The King’s Speech

the king's speech

One of my favorite movies is The King’s Speech. It tells the true story of King George VI (father of the present Queen Elizabeth). He had a stammer and was terrified of making speeches. He worked for many years with the speech therapist Lionel Logue and the movie covers their developing relationship.

The movie won several Oscars – Best Picture, Best Director, and Colin Firth won for Best Actor for his portrayal of George VI. The treatment of the King was not well known at the time, many years later diaries and letters were discovered which led to the movie and the telling of the story.

Logue is sometimes credited with saving the monarchy, because the King succeeded in making speeches during wartime which inspired Britain. He never fully overcame the stammer; but learned elocution and breathing exercises which allowed him to speak effectively.
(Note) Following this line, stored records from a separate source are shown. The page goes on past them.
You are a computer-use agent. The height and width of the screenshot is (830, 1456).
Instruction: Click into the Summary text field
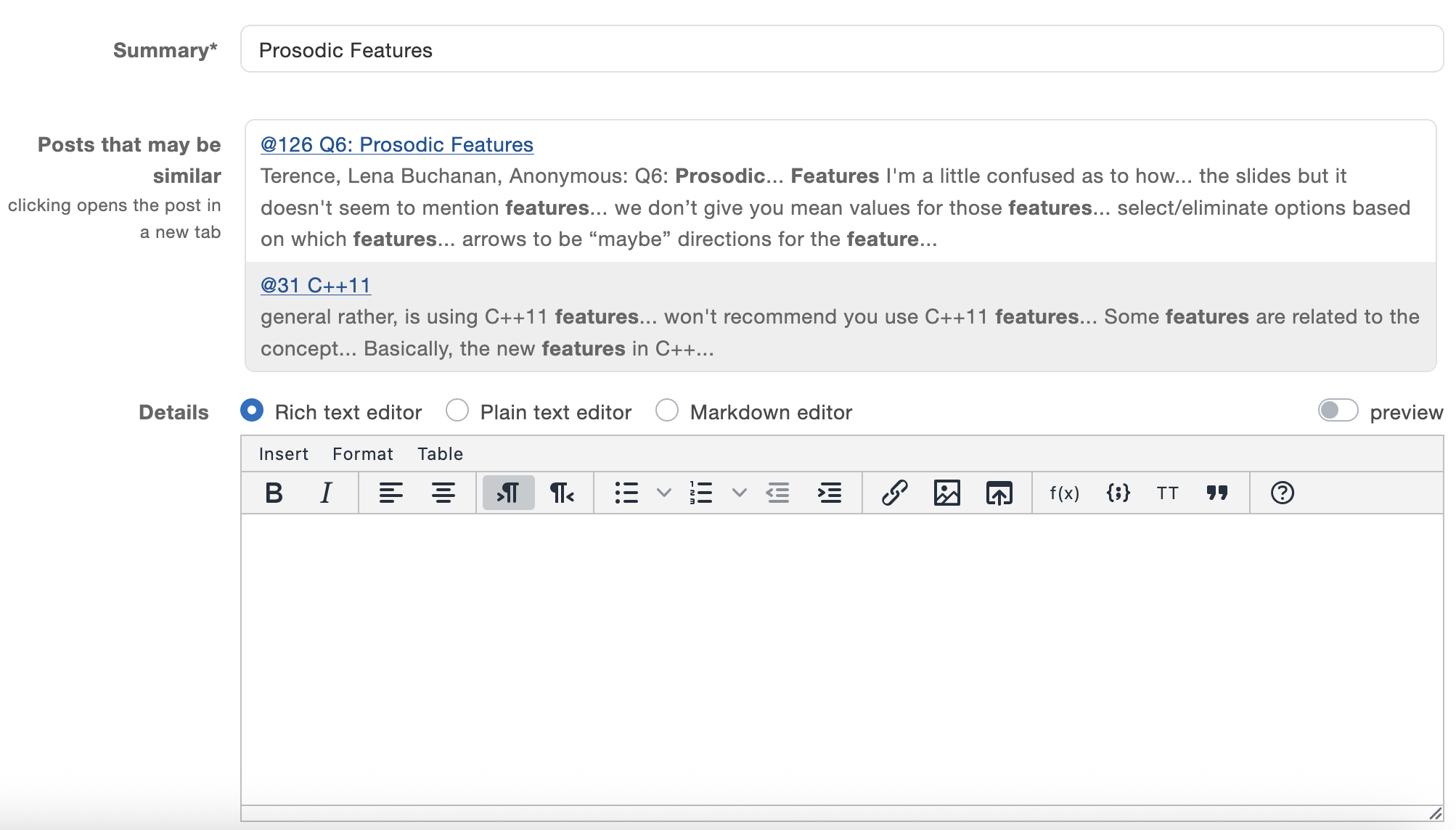point(842,49)
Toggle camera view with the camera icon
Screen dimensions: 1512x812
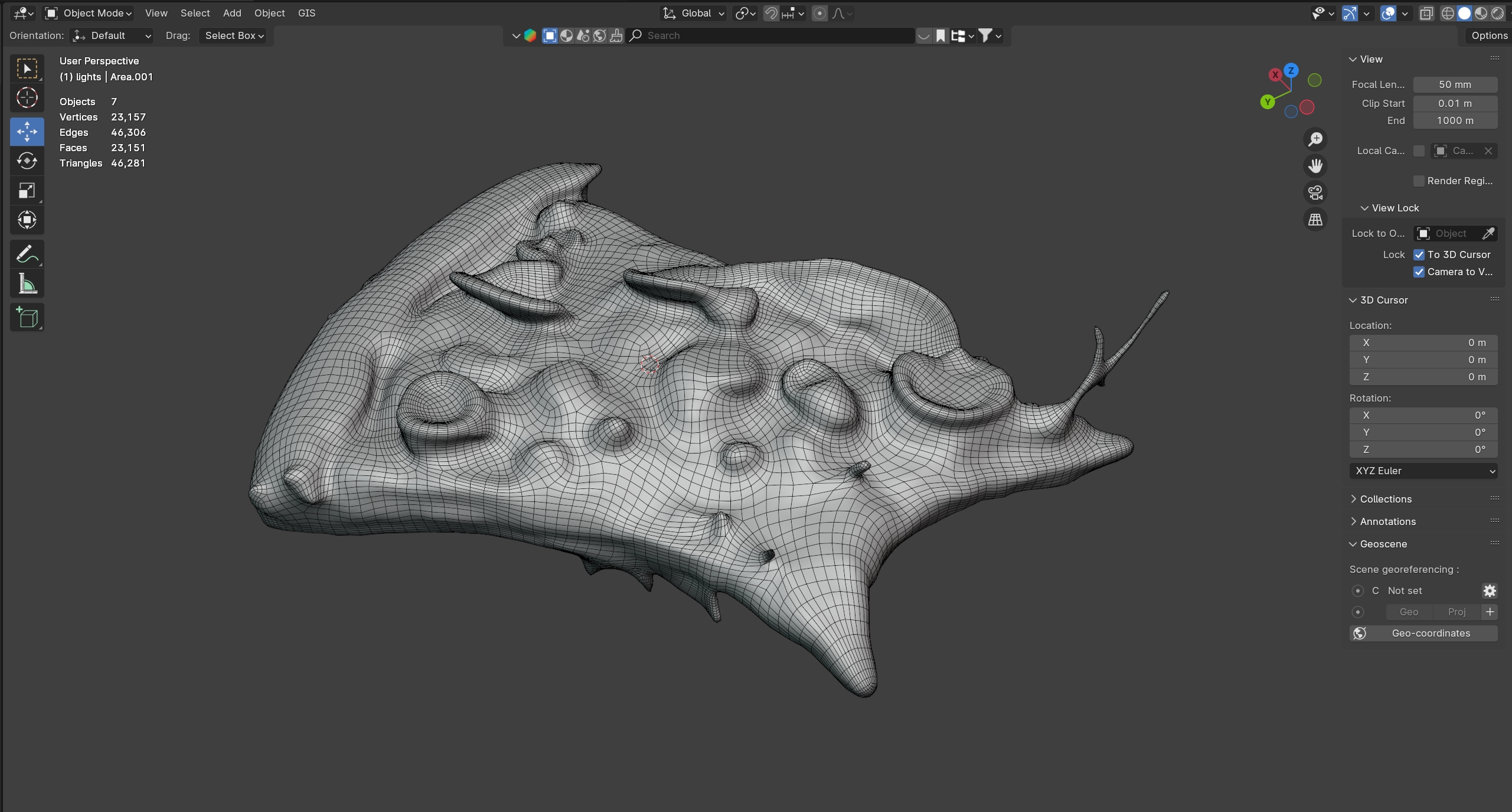[x=1315, y=193]
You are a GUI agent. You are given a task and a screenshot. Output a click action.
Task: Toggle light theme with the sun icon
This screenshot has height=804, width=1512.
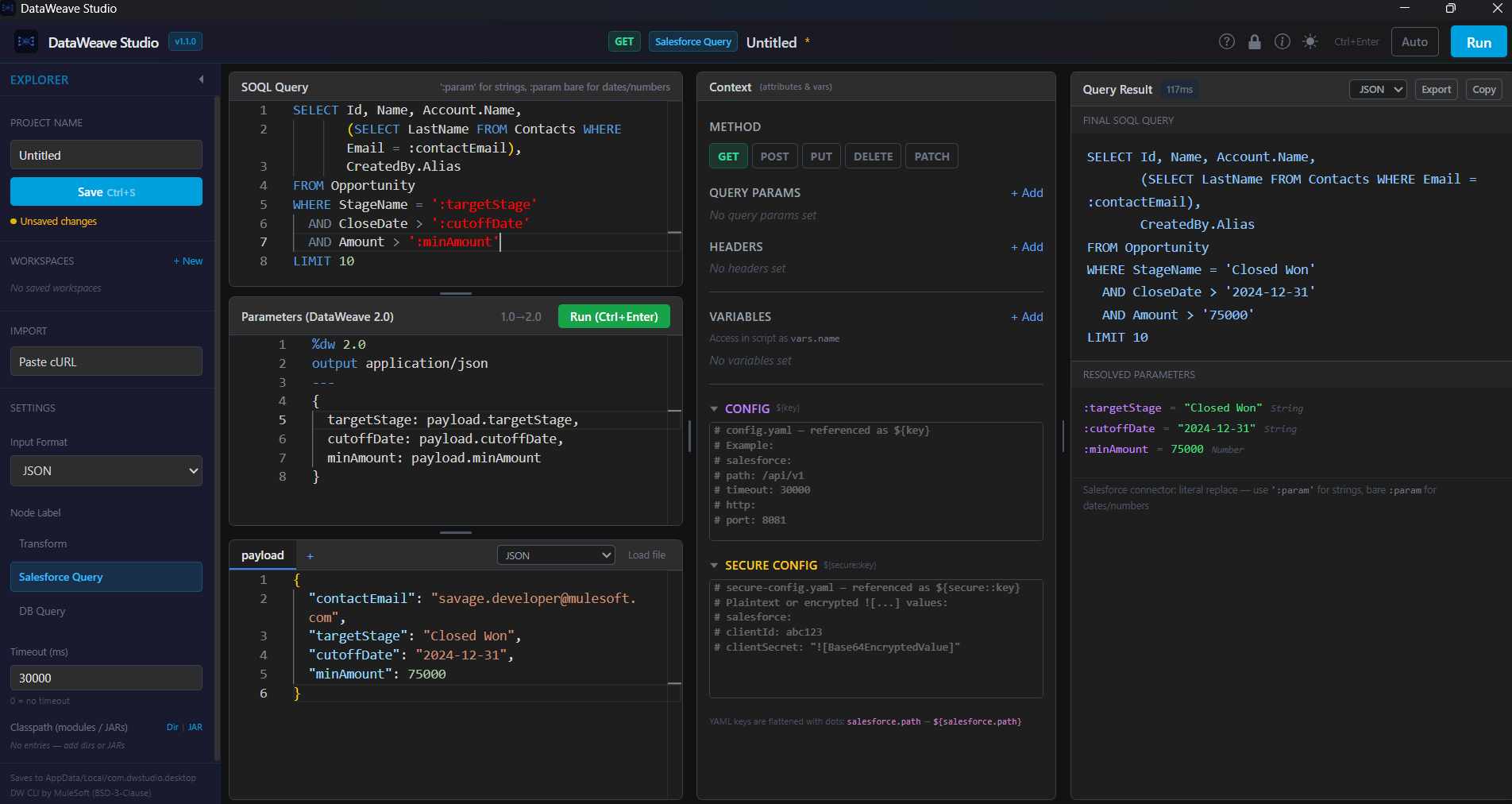pos(1310,41)
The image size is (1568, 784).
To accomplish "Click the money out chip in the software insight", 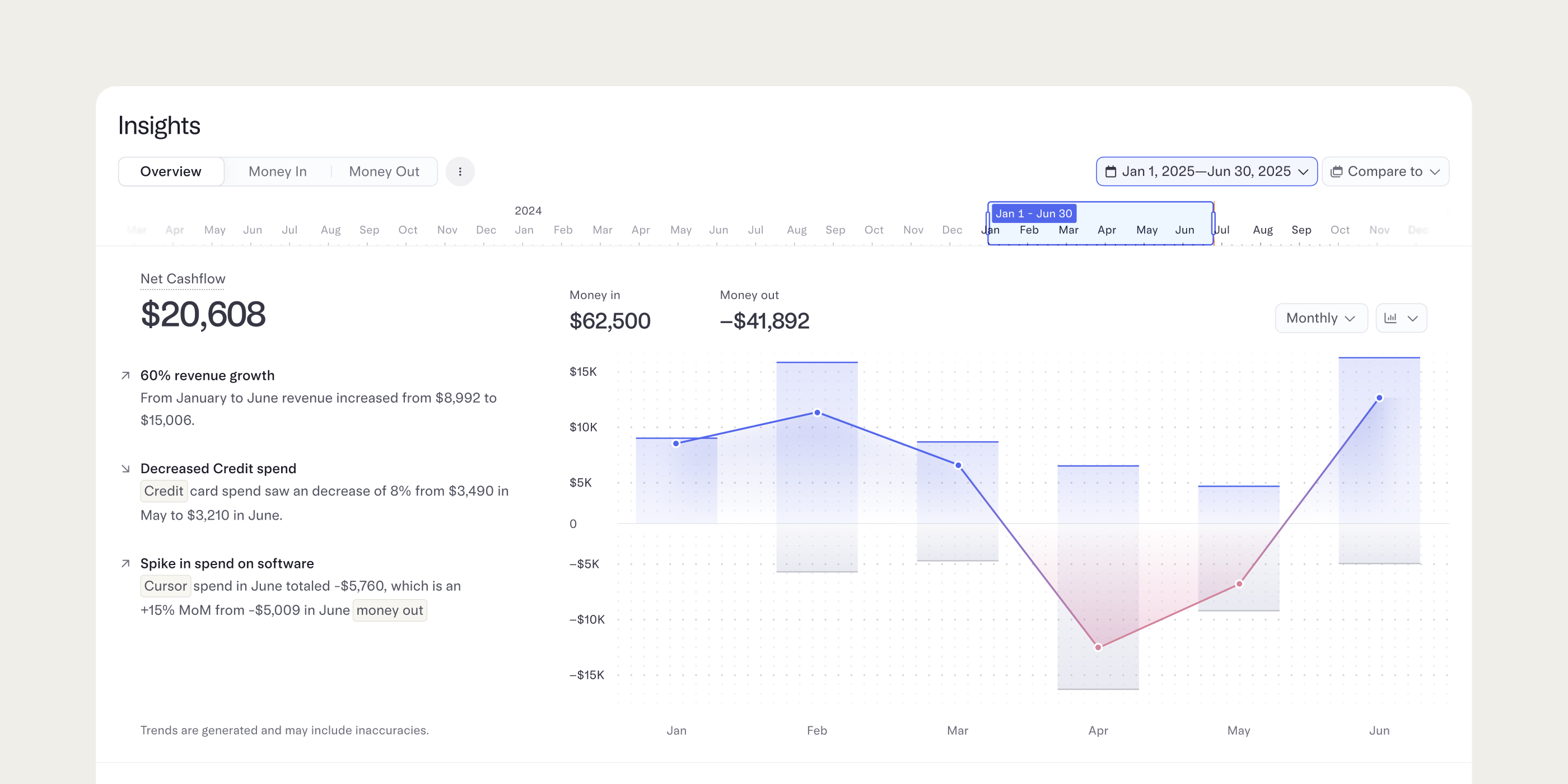I will click(389, 610).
The two men became close friends and Logue coached George VI through many wartime speeches and events. He helped George VI find his voice. One year the King delivered his Christmas message without Logue at his side. “My job is over,” Logue said to the King. “Not at all,” the King replied, “It is the preliminary work that is most important.”
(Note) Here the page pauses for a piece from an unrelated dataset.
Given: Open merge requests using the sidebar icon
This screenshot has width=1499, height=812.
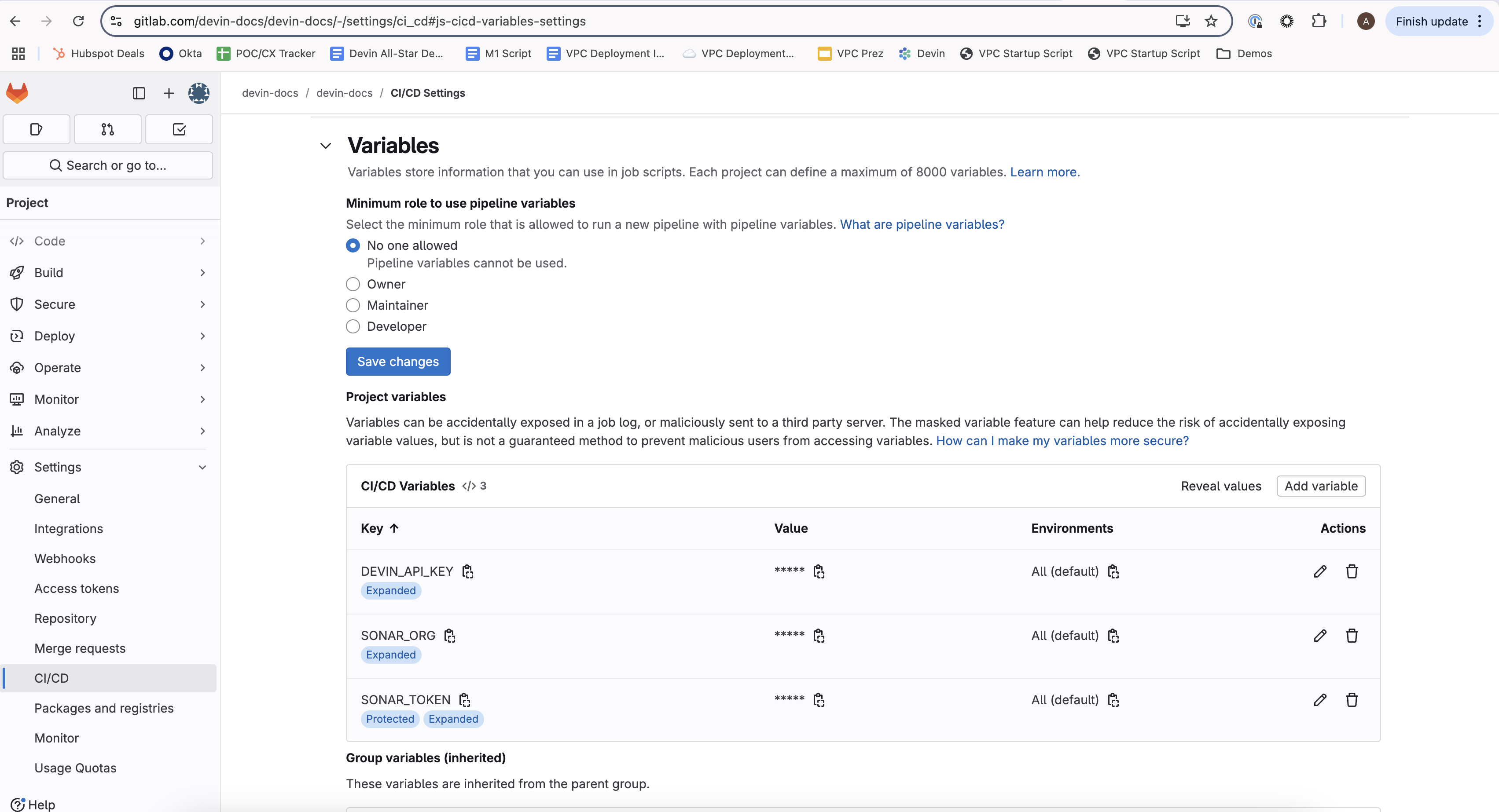Looking at the screenshot, I should click(x=107, y=129).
Who are the voiceless today, and how can we help them find their voice? What is the preliminary work that must be done? We are living through a time when we are walking alongside the voiceless and discovering the preliminary work that must be done. The work ahead will need faith, perseverance, and courage. This preliminary work will provide the foundation for new ways of being the church and new ways of living in community. We may not even fully understand this work until years from now. Others may be reading diaries or letters or records of what we did. There may be unfamiliar territory ahead, but the preliminary work can move us forward.

Hope does not necessarily take the form of excessive confidence; rather, it involves the simple willingness to take the next step.

Lionel Logue

Let us pray...

Loving Savior, our Lord and King, you give us the power to give voice to the voiceless. Help us to walk alongside those who most need our support and encouragement. May these relationships form a network of love that creates a voice that is heard for years to come. Amen

Diane  McGeoch

Diane McGeoch

Deacon,
Coordinator, Learning Peace, Nampa, Idaho

Share on facebook
Share on twitter

This Post Has 2 Comments

  1. Penelope J Smith

    Helping others find their voice is good work – and sometimes those with less to lose must be their voices until they are ready.

  2. Mary Braudrick

    Thank you for this beautiful lesson drawn from this incredible story.